- Article:
BEGIN

US9812313B2ActiveUtilityA1

Time-of-flight analysis of a continuous beam of ions by a detector array

Assignee: DH TECHNOLOGIES DEV PTE LTDPriority: Dec 31, 2013Filed: Dec 6, 2014Granted: Nov 7, 2017
Est. expiryDec 31, 2033(~7.5 yrs left)· nominal 20-yr term from priority
H01J 49/40H01J 49/22H01J 49/0031H01J 49/025H01J 49/20
75
PatentIndex Score
2
Cited by
10
References
17
Claims

Abstract

Systems and methods are provided for time-of-flight analysis of a continuous beam of ions by a detector array. A sample is ionized using an ion source to produce a continuous beam of ions. An electric field is applied to the continuous beam of ions using an accelerator to produce an accelerated beam of ions. A rotating magnetic and/or electric field is applied to the accelerated beam to separate ions with different mass-to-charge ratios over an area of a two-dimensional detector using a deflector located between the accelerator and the two-dimensional detector. An arrival time and a two-dimensional arrival position of each ion of the accelerated beam are recorded using the two-dimensional detector. Alternatively, an electric field that is periodic with time is applied in order to sweep the accelerated beam over a periodically repeating path on the two-dimensional rectangular detector.

END

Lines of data
BEGIN

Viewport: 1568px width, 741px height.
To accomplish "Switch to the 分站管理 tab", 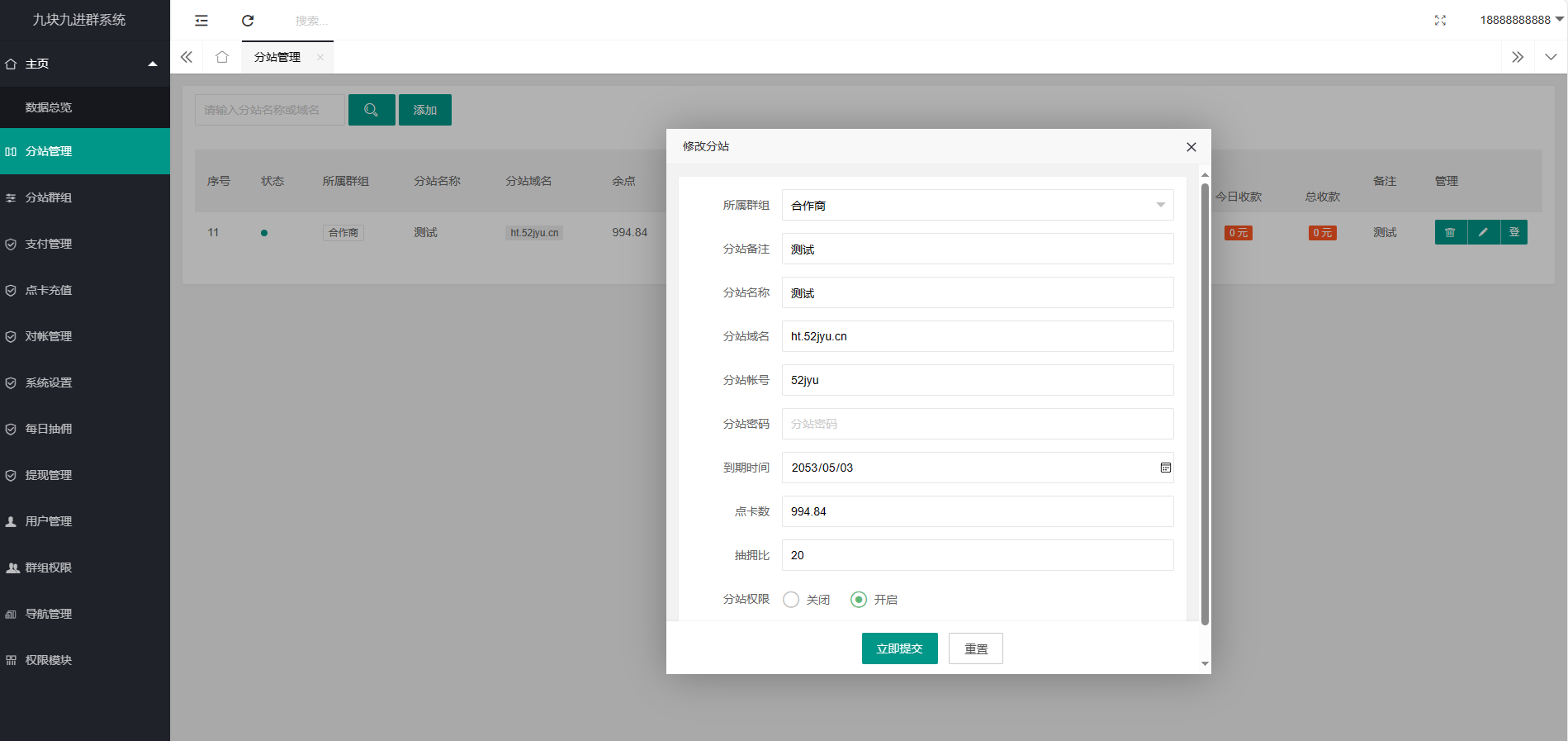I will tap(277, 57).
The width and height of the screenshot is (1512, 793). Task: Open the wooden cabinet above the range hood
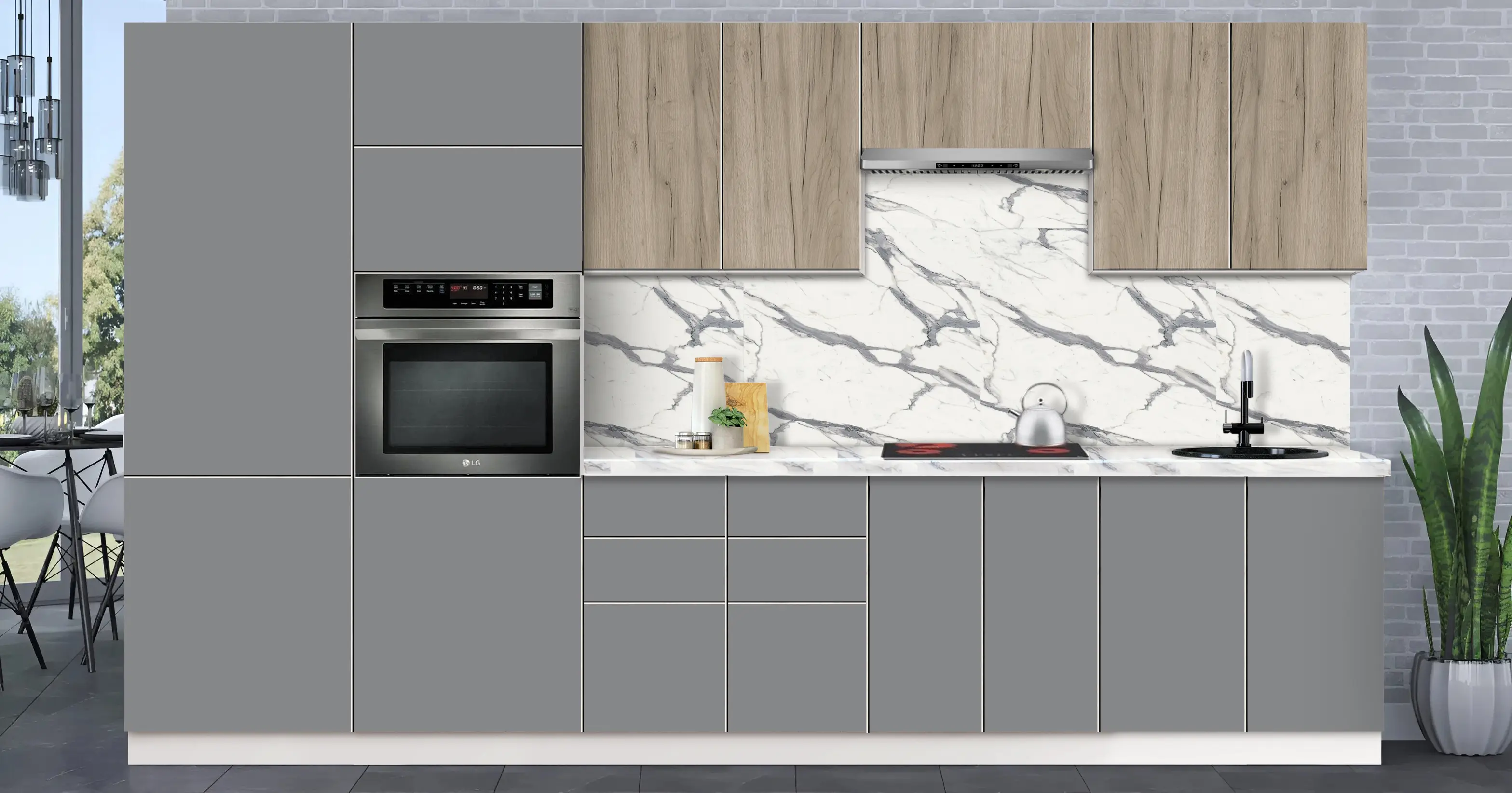click(x=976, y=85)
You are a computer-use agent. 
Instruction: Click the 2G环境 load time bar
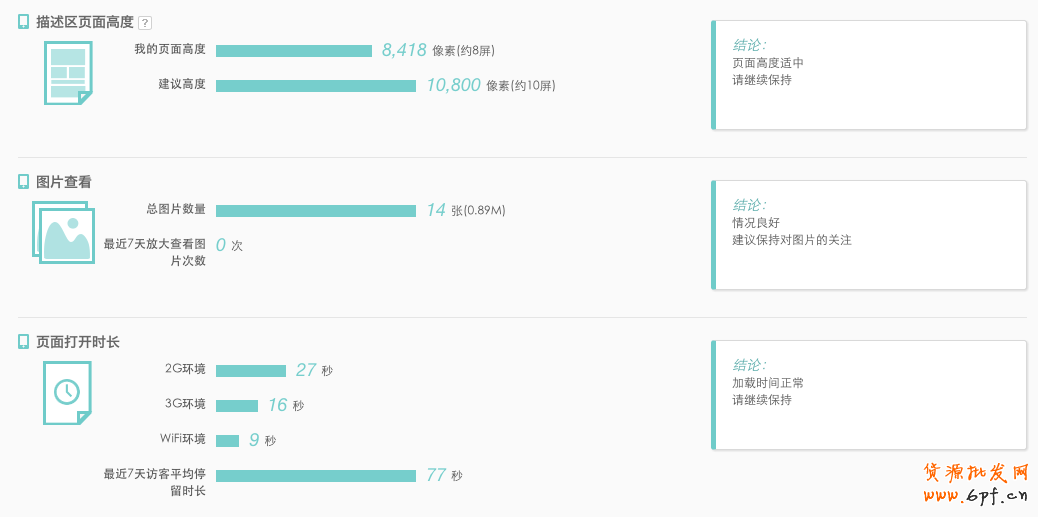[251, 371]
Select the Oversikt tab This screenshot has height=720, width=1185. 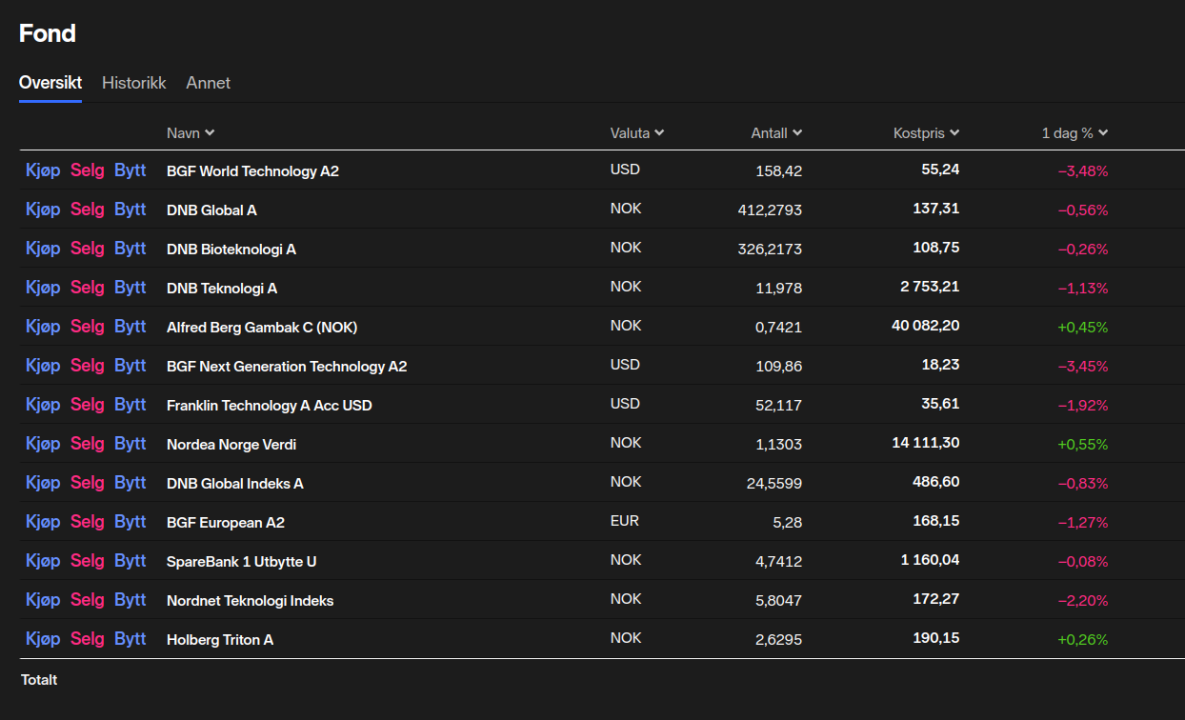tap(50, 83)
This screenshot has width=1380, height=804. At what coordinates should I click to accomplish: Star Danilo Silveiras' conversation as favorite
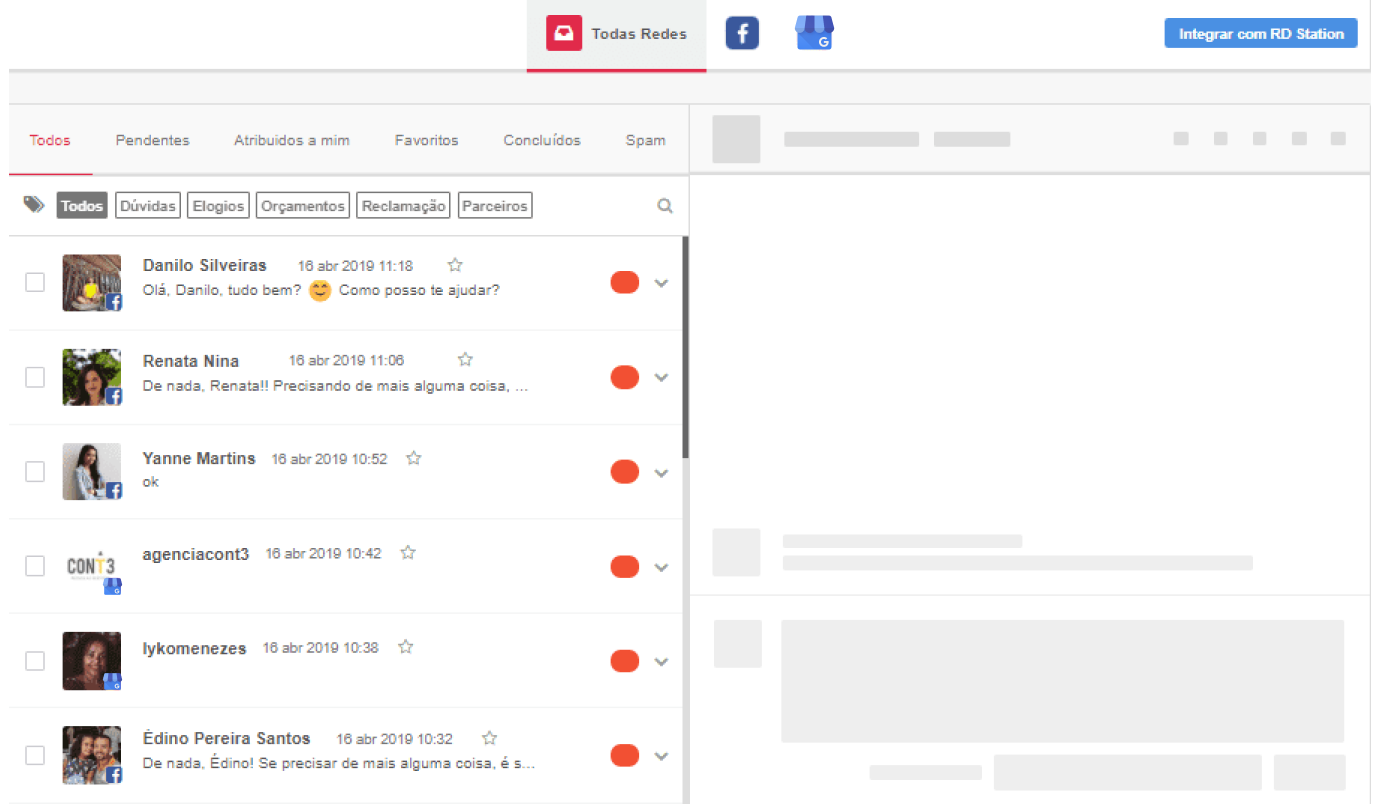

END

- Instruction:
Write out the patent abstract between "Systems and methods" and "two-dimensional rectangular detector.", inclusive, substituting "accelerating stage" for "accelerator". These rows come from a separate source.

- Full solution:
Systems and methods are provided for time-of-flight analysis of a continuous beam of ions by a detector array. A sample is ionized using an ion source to produce a continuous beam of ions. An electric field is applied to the continuous beam of ions using an accelerating stage to produce an accelerated beam of ions. A rotating magnetic and/or electric field is applied to the accelerated beam to separate ions with different mass-to-charge ratios over an area of a two-dimensional detector using a deflector located between the accelerating stage and the two-dimensional detector. An arrival time and a two-dimensional arrival position of each ion of the accelerated beam are recorded using the two-dimensional detector. Alternatively, an electric field that is periodic with time is applied in order to sweep the accelerated beam over a periodically repeating path on the two-dimensional rectangular detector.